I dati sulla biodiversità e sulla perdita di varietà di specie stanno peggiorando, sempre più velocemente. Su Nature, alla fine di maggio, si fa il punto della situazione e si ricorda come sia urgente prendere delle decisioni con valore transazionale. La conferenza delle parti della convenzione dell’ONU sulla biodiversità biologica si è riunita, nel 2021 in Cina, ha indicato alcune politiche da introdurre per interrompere la strage della biodiversità. Ma i soldi investiti – si dice su Nature – sono troppo pochi: cifre esigue rispetto a quanto necessario per aumentare le aree protette, stroncare il commercio illegale di animali, concause dell’aumento di probabilità delle pandemie.
Poi c’è la guerra che allontana sempre di più la possibilità di avere tavoli internazionali sulla biodiversità. E c’è un ulteriore elemento di preoccupazione: il Paese che ospiterà il prossimo incontro è la Cina, la quale ha ritardato – a causa della pandemia – questi incontri per due anni. Non si comprende chi governi questo processo, da dove provengano i fondi per la biodiversità e da chi siano gestiti e distribuiti.

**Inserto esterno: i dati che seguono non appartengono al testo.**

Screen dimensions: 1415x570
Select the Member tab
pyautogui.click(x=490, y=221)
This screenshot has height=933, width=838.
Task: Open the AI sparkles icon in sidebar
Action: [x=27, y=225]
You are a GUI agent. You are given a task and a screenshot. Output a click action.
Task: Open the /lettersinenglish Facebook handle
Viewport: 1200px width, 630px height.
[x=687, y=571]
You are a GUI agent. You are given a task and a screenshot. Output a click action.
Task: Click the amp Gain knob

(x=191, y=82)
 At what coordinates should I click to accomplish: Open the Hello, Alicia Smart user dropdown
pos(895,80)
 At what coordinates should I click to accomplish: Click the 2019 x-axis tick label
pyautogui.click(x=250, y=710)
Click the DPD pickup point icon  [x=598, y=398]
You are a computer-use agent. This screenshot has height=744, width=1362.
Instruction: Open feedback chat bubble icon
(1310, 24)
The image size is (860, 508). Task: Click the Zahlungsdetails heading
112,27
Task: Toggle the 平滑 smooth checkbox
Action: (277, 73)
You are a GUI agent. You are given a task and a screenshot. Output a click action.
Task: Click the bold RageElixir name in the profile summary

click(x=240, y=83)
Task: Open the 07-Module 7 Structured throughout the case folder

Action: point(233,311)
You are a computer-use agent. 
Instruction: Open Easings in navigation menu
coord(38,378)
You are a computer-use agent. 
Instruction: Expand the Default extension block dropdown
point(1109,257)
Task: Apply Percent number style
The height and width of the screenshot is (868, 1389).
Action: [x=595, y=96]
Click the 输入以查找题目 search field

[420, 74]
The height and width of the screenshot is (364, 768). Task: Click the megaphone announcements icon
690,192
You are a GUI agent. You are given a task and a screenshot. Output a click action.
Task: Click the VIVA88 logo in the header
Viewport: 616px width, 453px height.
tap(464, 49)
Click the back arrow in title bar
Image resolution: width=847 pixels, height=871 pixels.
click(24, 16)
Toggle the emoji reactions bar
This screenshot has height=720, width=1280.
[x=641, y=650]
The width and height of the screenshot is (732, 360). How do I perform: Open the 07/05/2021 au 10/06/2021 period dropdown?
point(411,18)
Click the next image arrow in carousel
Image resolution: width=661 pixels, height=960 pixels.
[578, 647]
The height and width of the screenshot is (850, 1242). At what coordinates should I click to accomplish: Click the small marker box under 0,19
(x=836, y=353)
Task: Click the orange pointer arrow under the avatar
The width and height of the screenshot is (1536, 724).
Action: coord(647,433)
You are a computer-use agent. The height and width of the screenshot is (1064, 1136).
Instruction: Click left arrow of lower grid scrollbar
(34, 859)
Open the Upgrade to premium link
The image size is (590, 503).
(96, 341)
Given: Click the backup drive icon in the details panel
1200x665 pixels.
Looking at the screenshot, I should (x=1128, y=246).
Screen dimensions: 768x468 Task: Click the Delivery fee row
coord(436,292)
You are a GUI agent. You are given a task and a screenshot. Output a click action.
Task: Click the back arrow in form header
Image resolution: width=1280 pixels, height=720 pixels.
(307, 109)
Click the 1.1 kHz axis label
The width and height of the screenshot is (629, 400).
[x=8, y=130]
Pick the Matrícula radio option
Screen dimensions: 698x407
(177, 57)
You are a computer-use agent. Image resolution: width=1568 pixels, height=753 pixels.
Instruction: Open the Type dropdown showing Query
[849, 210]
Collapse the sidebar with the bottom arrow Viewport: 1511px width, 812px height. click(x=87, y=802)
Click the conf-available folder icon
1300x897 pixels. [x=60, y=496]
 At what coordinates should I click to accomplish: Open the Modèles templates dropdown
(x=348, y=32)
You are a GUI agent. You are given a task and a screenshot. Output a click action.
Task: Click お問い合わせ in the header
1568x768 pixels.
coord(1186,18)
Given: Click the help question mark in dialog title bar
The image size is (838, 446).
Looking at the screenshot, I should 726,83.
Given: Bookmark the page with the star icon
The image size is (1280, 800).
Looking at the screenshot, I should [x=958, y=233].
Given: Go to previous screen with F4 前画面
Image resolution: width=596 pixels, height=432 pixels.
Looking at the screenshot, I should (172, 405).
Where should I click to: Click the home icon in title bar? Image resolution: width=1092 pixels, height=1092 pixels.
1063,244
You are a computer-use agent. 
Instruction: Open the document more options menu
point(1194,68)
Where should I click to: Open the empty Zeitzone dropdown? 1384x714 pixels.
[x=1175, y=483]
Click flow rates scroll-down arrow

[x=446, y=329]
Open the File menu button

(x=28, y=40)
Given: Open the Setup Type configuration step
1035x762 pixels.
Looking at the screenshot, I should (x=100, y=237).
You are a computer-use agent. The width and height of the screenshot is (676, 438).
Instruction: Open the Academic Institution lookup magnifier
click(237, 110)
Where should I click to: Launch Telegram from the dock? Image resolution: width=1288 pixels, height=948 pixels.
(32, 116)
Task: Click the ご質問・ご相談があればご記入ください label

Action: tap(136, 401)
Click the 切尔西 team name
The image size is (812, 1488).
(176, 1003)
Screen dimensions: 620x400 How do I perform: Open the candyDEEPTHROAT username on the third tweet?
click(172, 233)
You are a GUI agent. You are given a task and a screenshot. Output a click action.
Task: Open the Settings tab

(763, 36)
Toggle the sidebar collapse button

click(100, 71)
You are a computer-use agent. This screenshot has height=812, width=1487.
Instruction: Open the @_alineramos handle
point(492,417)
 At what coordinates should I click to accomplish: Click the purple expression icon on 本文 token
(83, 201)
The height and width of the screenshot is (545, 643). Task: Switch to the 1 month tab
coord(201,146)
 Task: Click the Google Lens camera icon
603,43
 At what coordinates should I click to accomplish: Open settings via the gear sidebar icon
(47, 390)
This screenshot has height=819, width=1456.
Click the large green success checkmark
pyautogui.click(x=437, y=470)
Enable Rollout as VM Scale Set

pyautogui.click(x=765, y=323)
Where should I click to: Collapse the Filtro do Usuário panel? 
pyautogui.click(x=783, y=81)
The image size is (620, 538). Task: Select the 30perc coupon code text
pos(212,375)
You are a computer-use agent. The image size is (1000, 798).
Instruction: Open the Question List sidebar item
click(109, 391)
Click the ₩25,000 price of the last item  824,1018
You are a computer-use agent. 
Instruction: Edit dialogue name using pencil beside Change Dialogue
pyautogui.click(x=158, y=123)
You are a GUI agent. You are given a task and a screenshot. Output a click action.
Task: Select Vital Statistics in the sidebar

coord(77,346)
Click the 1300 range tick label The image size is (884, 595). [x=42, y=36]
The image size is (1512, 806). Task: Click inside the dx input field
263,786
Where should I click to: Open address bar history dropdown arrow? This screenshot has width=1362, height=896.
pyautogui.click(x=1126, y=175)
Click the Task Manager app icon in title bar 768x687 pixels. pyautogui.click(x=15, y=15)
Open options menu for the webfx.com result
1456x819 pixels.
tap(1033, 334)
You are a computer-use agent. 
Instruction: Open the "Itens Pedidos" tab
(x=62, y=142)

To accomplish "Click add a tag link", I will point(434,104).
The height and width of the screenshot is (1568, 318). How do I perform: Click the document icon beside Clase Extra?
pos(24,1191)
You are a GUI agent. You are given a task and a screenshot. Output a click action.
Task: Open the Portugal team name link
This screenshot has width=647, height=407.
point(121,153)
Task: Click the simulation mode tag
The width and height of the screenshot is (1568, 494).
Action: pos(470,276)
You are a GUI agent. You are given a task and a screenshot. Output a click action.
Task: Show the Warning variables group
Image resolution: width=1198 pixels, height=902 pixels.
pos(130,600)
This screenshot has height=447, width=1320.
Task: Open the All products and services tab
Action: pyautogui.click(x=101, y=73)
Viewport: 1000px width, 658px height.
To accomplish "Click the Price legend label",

Insomma, alla Cina si chiede maggior coinvolgimento, più trasparenza e meno green washing. E qui aggiungo io un argomento: possiamo davvero chiedere trasparenza a un Paese che non è democratico e non ha una gestione democratica delle informazioni, nemmeno di quelle delicate e sensibili di grande utilità. SI può fare davvero scienza a livello internazionale quando la metà delle nazioni al mondo non sono democratiche e non rispettano le regole fondamentali della libertà della ricerca scientifica?
Infine, si propone – se la Cina non decide di convocare gli incontri – di spostare il meeting in altri Paesi. Intanto, però, voglio ricordare che in Italia – in questi giorni – all’interno dei fondi del PNRR, un centro nazionale dedicato alla biodiversità. Finalmente, una grande opportunità con fondi certi per obiettivi precisi e promuovere e comunicare, studiare la biodiversità italiana.